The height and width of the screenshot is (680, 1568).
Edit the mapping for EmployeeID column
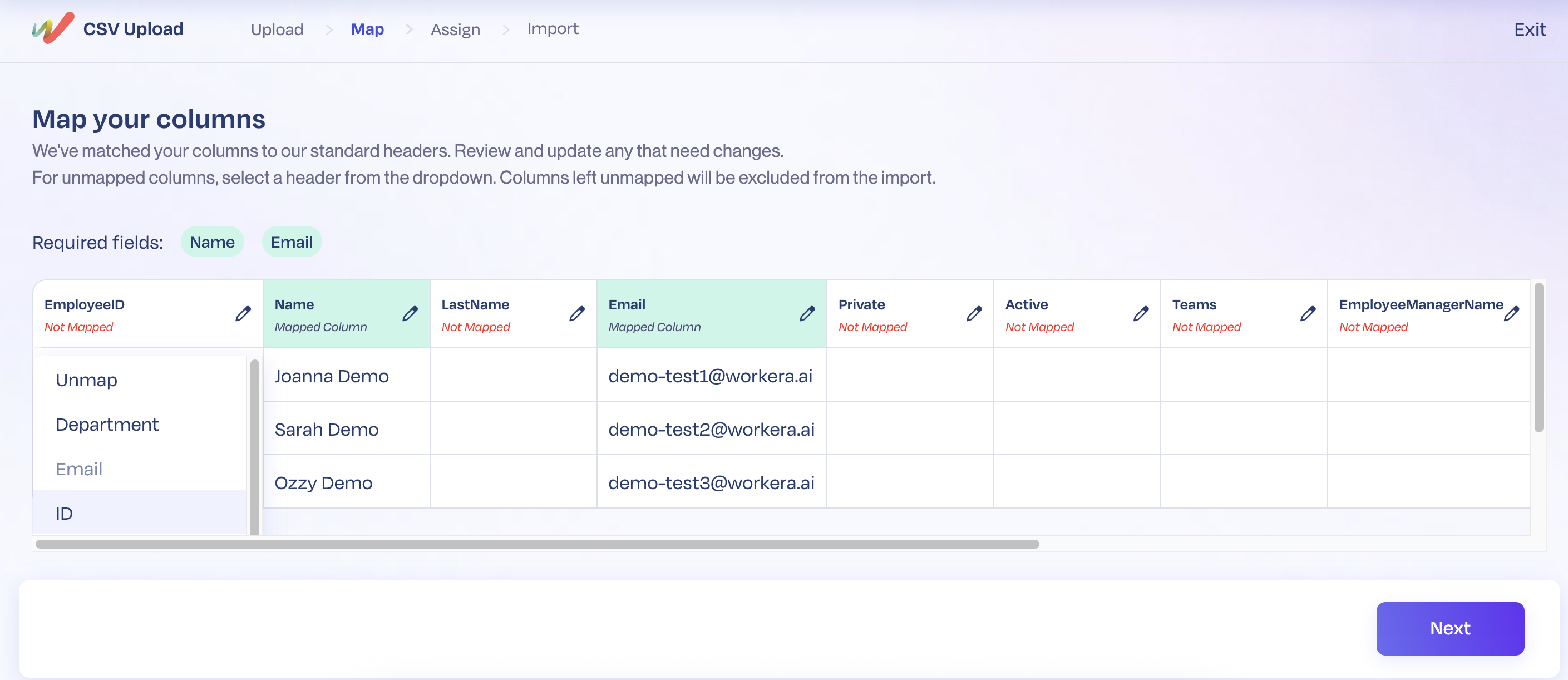tap(243, 313)
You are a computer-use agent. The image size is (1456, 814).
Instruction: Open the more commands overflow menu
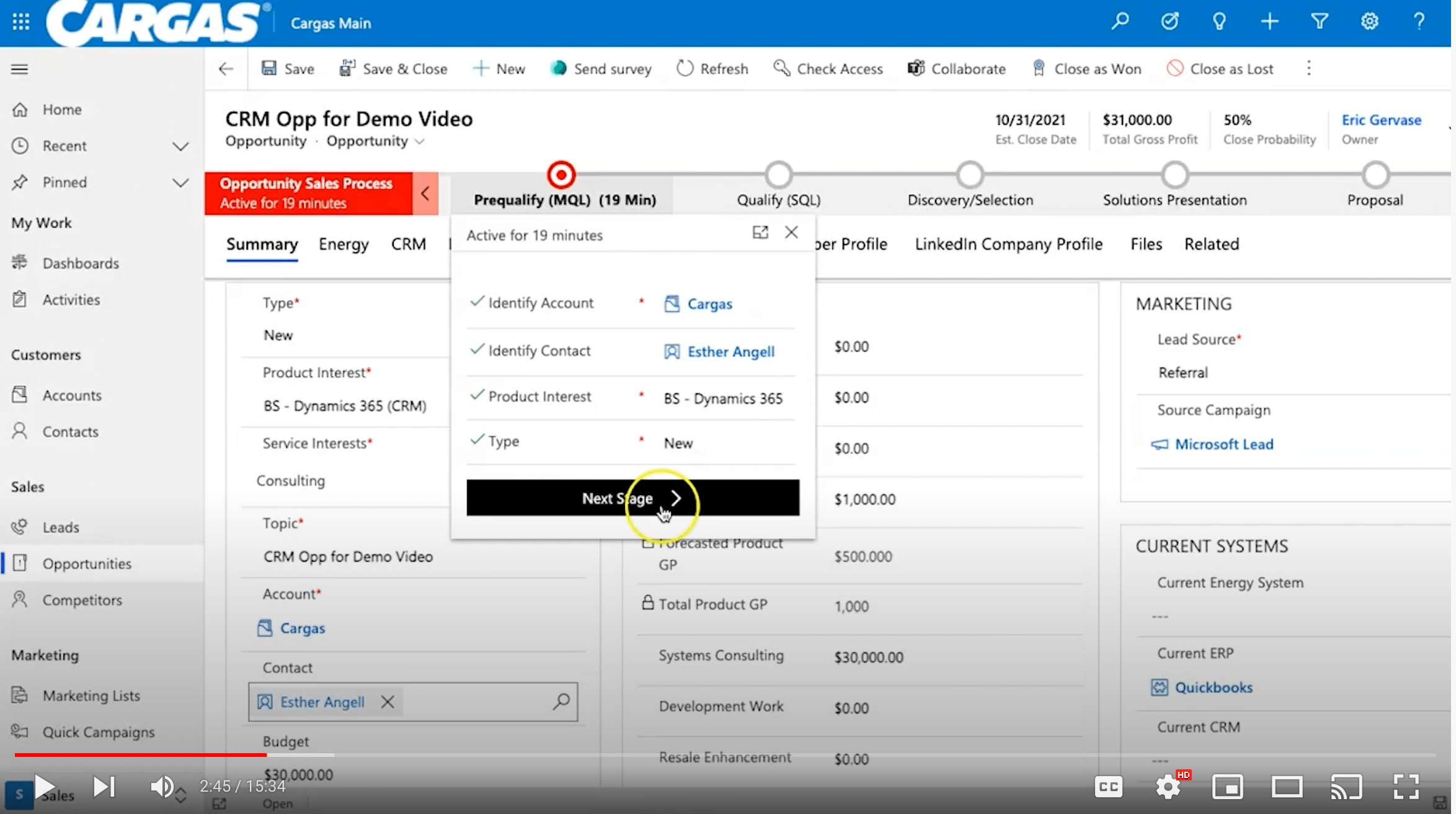(1309, 68)
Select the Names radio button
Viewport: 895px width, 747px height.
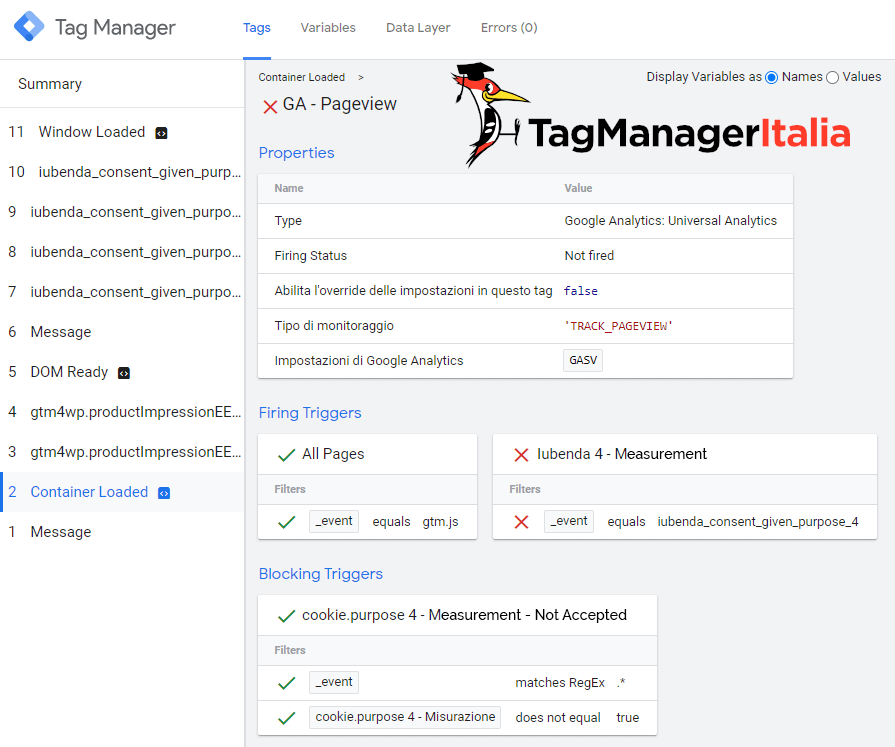pos(771,78)
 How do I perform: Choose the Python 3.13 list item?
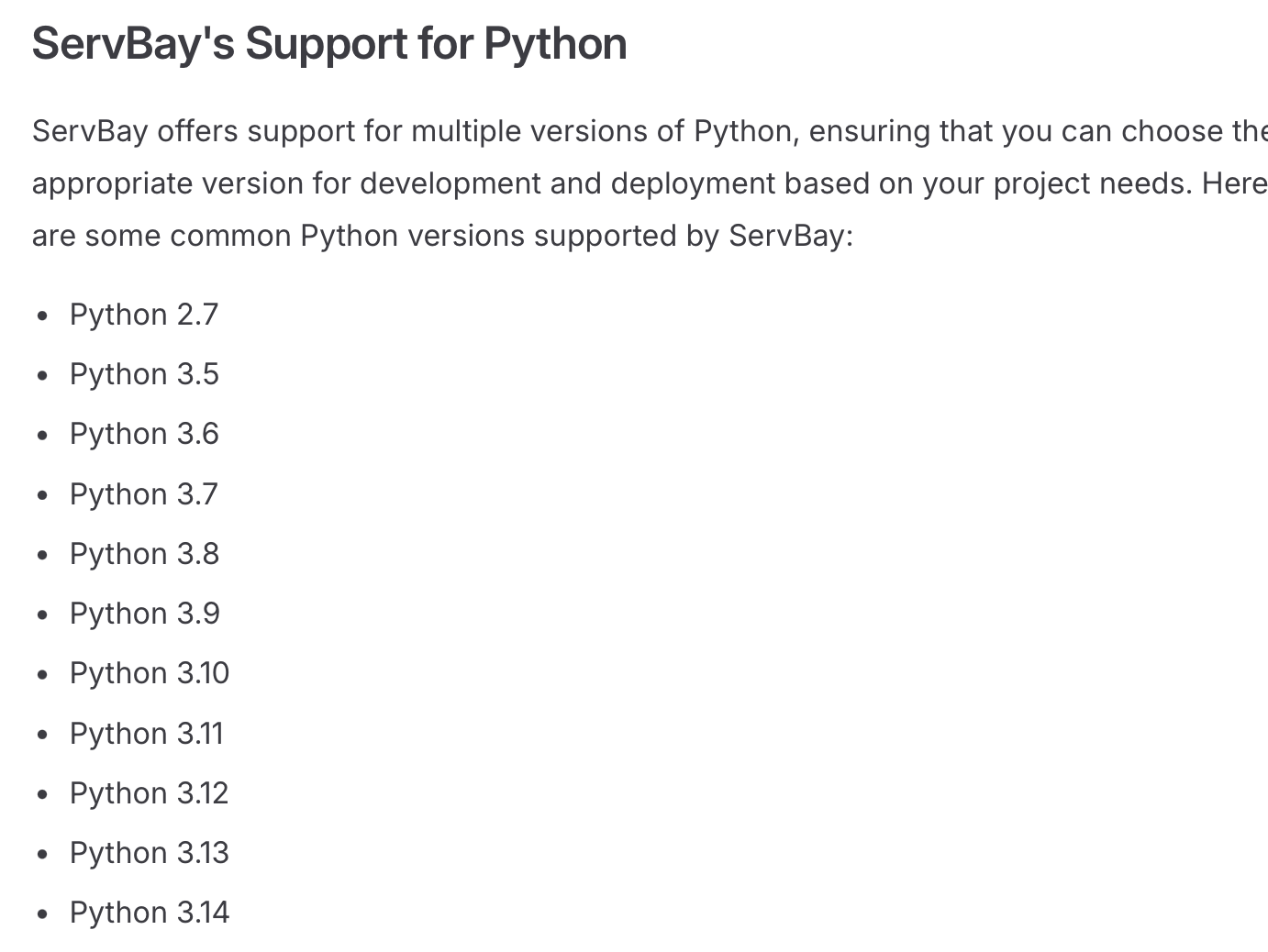click(150, 853)
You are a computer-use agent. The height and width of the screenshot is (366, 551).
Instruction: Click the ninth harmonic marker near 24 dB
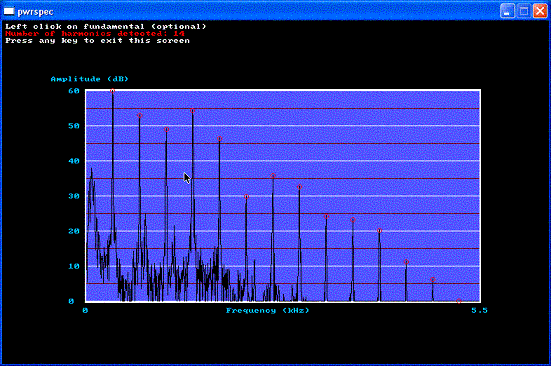tap(326, 216)
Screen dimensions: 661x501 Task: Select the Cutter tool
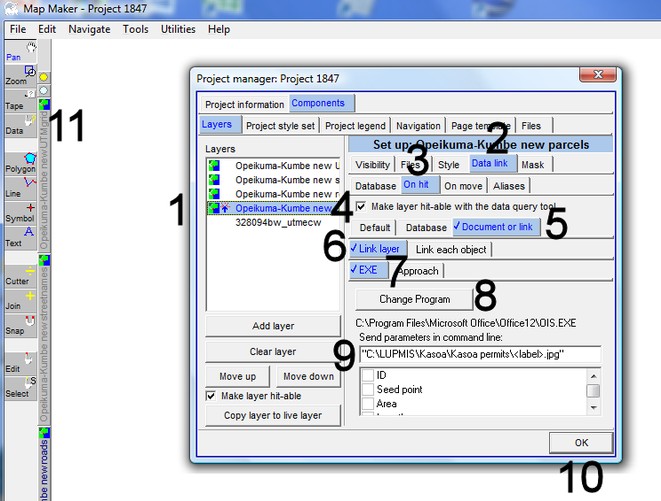(x=16, y=276)
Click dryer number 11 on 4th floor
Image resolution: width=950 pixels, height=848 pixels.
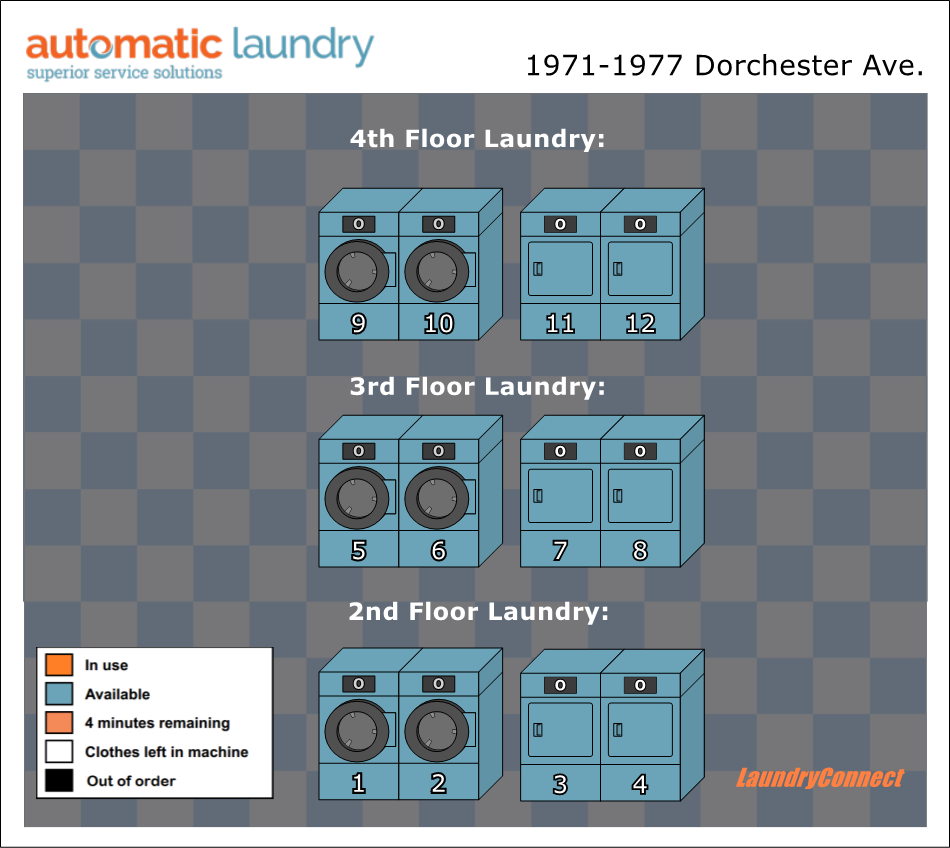tap(560, 275)
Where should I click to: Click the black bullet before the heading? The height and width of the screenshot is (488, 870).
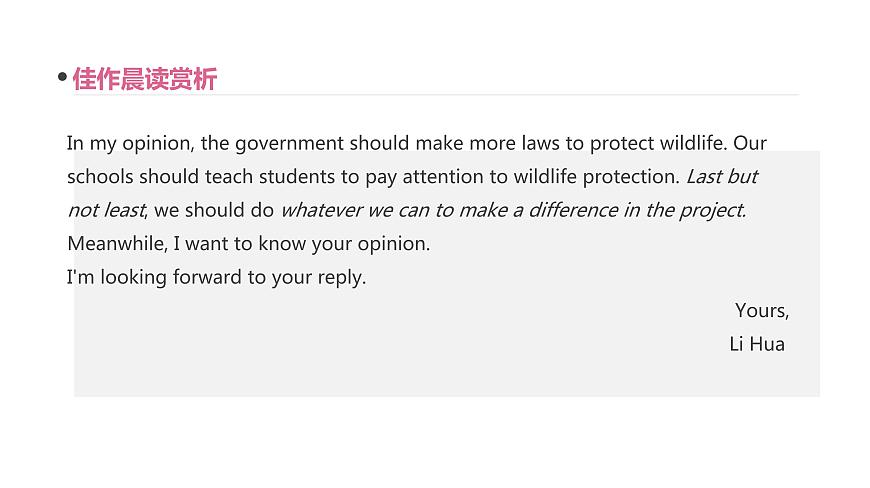[62, 77]
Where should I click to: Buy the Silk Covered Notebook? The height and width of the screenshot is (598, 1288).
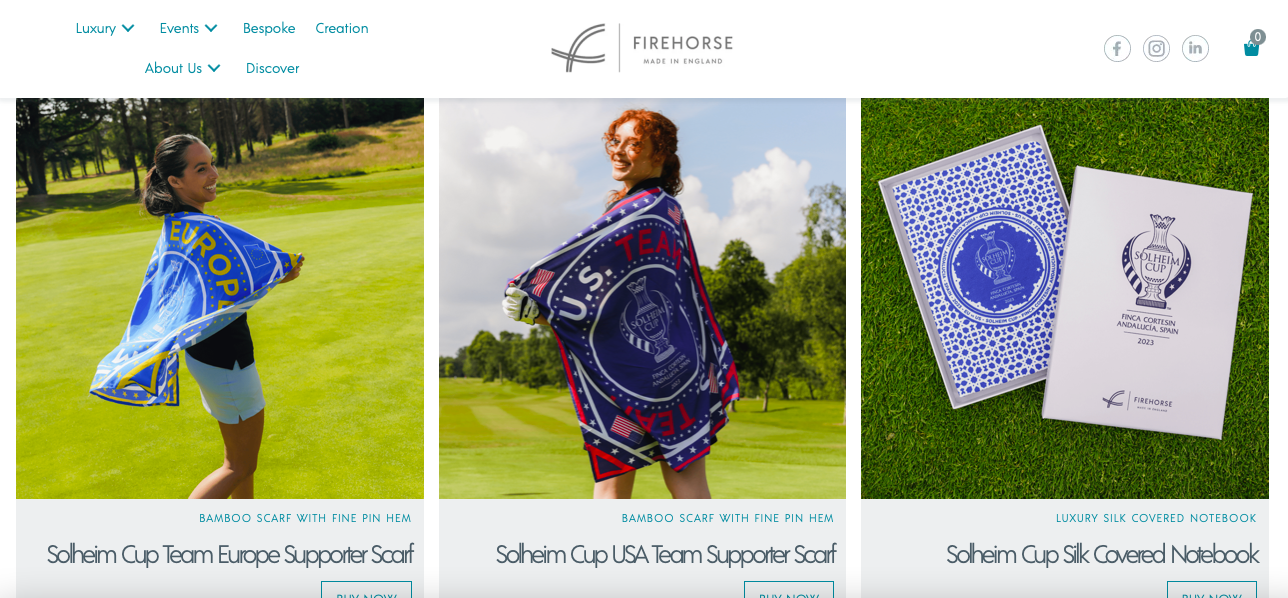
# # # # #
Rewrite all the items above line by line, requests included, multiplying each coordinate in the answers by 2.05 and rounding it to a whole number, with halves rounded up. Leave numbers in the requests unchanged, and omit the pictures.

The height and width of the screenshot is (680, 1568).
Edit the mapping for EmployeeID column
tap(498, 642)
You are a computer-use agent. The image size is (1456, 814).
Instruction: Open the more commands overflow menu
(2683, 139)
Select the Names radio button
Viewport: 895px width, 747px height.
pos(1581,160)
 How do I perform: Choose the Python 3.13 list item?
click(308, 1749)
You are a computer-use agent. The height and width of the screenshot is (366, 551).
Instruction: Click the ninth harmonic marker near 24 dB
tap(668, 443)
Screen dimensions: 661x501 Task: Select the Cutter tool
(x=33, y=566)
Click dryer number 11 on 4th floor
Image resolution: width=950 pixels, height=848 pixels.
tap(1148, 564)
Where should I click to: Click the black bullet before the heading? The height and width of the screenshot is (488, 870).
[127, 158]
Where should I click to: Buy the Silk Covered Notebook? The height and width of the screenshot is (598, 1288).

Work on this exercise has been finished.